EXERCISE PROMPT: Reproduce every record exactly as it appears, but not the pictures.
Start of Block
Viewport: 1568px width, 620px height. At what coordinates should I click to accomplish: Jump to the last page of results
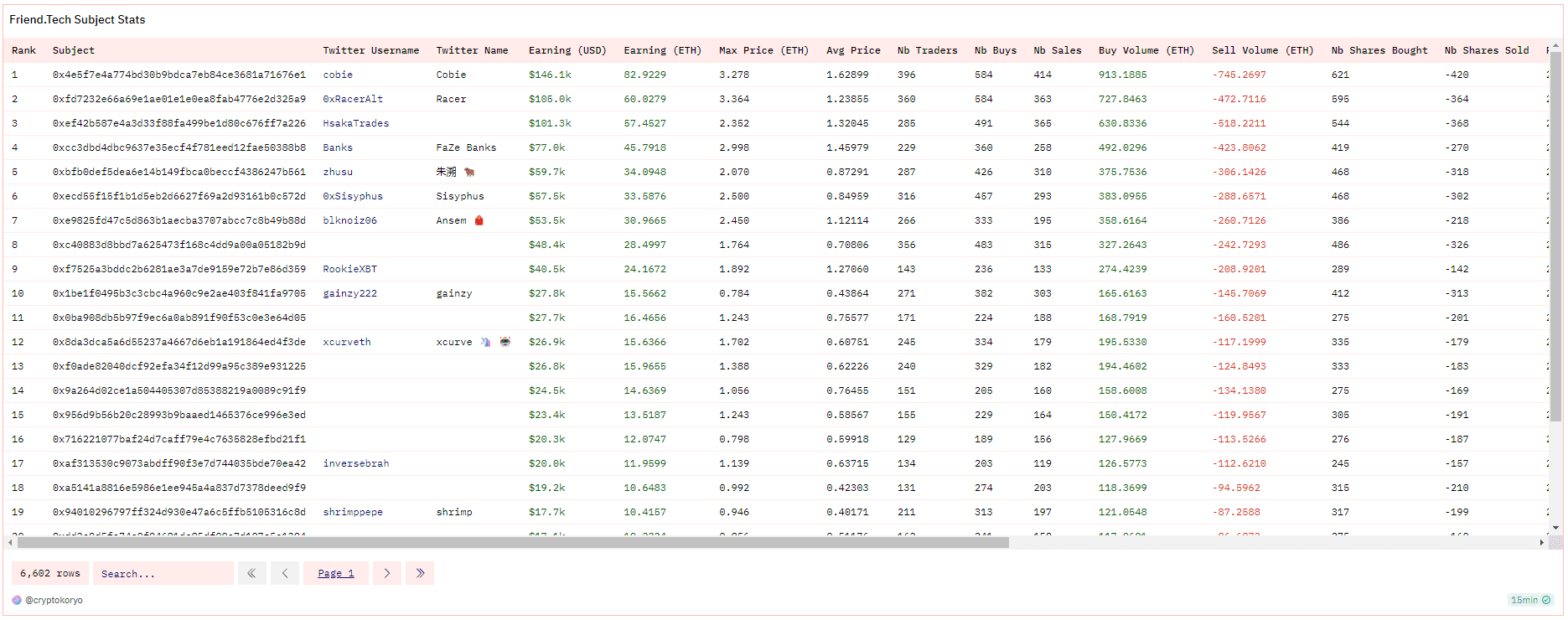(x=420, y=573)
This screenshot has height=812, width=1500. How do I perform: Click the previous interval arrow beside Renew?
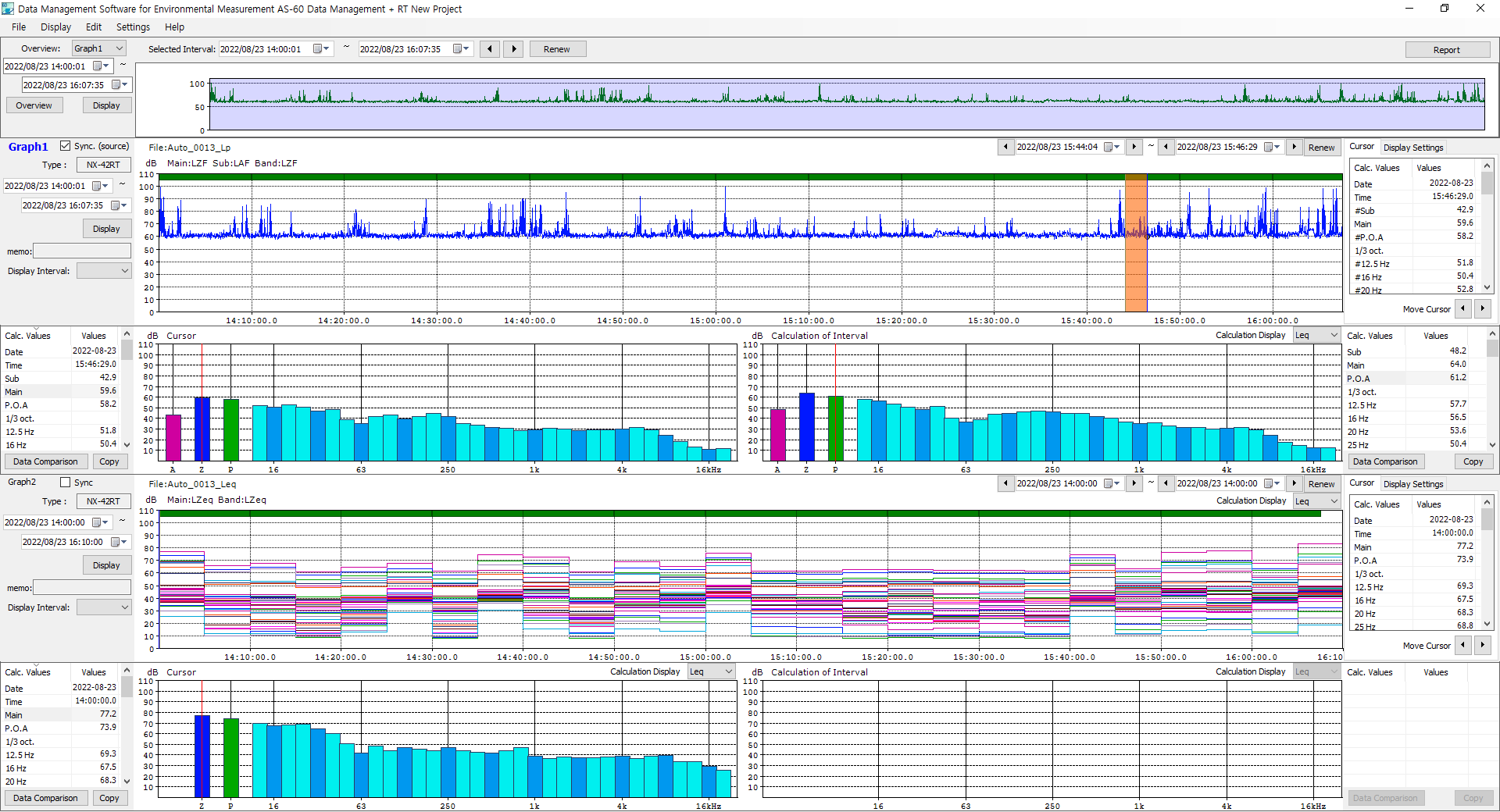(490, 49)
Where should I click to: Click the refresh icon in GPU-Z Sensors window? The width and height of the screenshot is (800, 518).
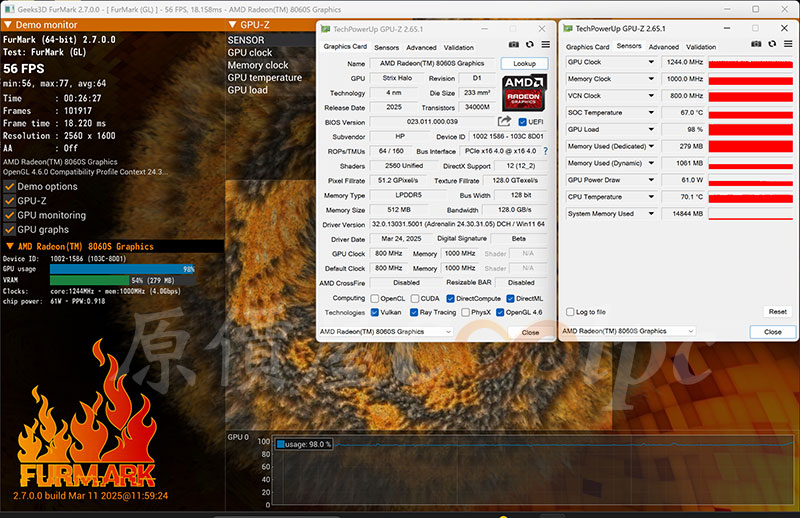[771, 45]
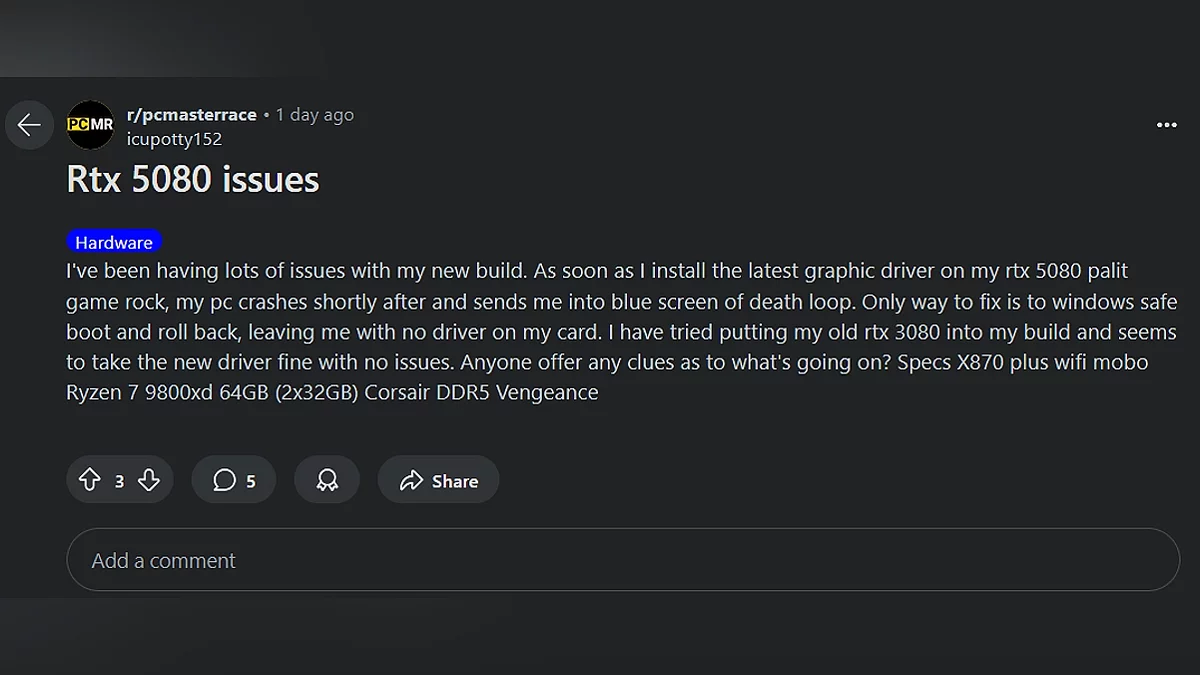Click the vote score number 3
Screen dimensions: 1200x675
pos(119,482)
End of Block
ANSWER TO THIS PROBLEM:
Viewport: 1568px width, 620px height. At what coordinates should I click to accomplish: Jump to the last page of results
(x=420, y=573)
This screenshot has height=812, width=1500. How do I perform: Click the previous interval arrow beside Renew?
(490, 49)
Where should I click to: Click the refresh icon in GPU-Z Sensors window? The width and height of the screenshot is (800, 518).
[771, 45]
Click the vote score number 3
Screen dimensions: 1200x675
pos(119,482)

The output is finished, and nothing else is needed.